One of Melbourne’s busiest intersections was blockaded again by angry taxi drivers. This follows the stabbing of a young cab driver on April 29,2008.
The calls were again for shields in cabs to isolate the drivers from, often, irate drunk and violent passengers.
In response to previous protests, cameras were installed in taxis as a deterrence and evidence-gathering device. This control measure is clearly not working as well as cheaper and simpler alternatives.
Cameras record the attacks, the maiming and the deaths. They help identify the attacker but they do not prevent the attacks. Drivers continue to work in an industry that is more hazardous than it needs to be.
In OHS terms, any worker can refuse to place themselves at risk and many drivers have retired over the years siting safety as an important consideration. However, this has lead to a driver shortage that is being filled by migrant workers and overseas students. (The most recent victim was reported to be a 23-year-old Indian student) The influx of migrant workers to perform jobs, that Australian residents choose not to undertake, has complicated occupational health and safety considerably, and unnecessarily.
Engineering solutions of shields and other driver separations could have been introduced years ago after similar security and personal safety protests. Many other Australian and overseas jurisdictions have driver-passenger separation as standard.

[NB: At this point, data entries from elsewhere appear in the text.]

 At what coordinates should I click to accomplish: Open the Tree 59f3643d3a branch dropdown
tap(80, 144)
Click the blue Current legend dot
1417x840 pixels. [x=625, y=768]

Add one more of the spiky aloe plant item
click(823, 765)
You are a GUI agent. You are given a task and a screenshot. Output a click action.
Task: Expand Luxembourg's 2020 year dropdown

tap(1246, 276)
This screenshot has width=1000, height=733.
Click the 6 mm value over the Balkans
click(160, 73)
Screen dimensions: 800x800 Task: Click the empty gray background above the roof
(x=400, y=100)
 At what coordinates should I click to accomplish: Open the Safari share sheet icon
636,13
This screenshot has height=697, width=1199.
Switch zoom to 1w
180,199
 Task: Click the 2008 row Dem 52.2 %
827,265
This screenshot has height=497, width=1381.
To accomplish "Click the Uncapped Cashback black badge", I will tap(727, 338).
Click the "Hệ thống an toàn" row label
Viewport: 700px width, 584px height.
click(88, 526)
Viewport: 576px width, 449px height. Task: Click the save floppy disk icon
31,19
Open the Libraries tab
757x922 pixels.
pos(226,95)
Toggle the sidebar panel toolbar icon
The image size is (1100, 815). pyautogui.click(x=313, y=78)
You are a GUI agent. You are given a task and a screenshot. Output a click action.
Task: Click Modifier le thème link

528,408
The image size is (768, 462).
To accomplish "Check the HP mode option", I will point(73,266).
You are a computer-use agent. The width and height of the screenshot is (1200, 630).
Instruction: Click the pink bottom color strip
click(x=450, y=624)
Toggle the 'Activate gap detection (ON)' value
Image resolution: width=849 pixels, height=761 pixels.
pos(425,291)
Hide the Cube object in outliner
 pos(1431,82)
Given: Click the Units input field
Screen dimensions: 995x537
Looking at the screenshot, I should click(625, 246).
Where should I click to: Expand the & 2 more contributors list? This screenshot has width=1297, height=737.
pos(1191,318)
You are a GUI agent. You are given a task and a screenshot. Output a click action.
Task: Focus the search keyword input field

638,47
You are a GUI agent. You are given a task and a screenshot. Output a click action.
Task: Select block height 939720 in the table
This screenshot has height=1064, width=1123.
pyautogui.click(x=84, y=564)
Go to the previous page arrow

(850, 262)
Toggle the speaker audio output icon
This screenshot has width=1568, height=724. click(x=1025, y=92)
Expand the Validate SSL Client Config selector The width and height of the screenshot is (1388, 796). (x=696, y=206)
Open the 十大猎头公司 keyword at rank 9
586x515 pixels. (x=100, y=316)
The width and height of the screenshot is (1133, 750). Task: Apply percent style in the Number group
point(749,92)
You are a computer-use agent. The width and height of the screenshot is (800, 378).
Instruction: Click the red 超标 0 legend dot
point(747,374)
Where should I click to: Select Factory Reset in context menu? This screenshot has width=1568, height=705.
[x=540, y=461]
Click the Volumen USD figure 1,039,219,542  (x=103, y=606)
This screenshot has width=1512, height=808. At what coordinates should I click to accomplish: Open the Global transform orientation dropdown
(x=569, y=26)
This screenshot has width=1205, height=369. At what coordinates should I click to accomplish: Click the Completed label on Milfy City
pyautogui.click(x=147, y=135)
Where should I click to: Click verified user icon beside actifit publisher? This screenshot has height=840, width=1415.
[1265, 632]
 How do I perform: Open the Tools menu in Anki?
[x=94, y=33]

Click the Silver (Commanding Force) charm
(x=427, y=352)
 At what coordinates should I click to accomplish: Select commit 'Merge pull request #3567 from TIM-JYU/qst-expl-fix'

After 30 hours in the autumn cold the blockade has been lifted after the government agreed to install driver shields in taxis within 12 months. But this is cold comfort to the stabbed 23-year-old tax driver and those drivers who have been choked and attacked. This engineering control has been in existence for over a century and it is a stain on the decisions of previous governments who allowed taxis to be commissioned in, what has been proven to be, an unsafe state. Violence against taxi drivers and other transport drivers has been a known workplace hazard for a long time (bus drivers have had separation for years. How was driving a taxi different?) and again, it has taken a violent attack on a worker to achieve an acceptable level of safety – a level that a “reasonable man” would have agreed to or one that was always “reasonably practicable”.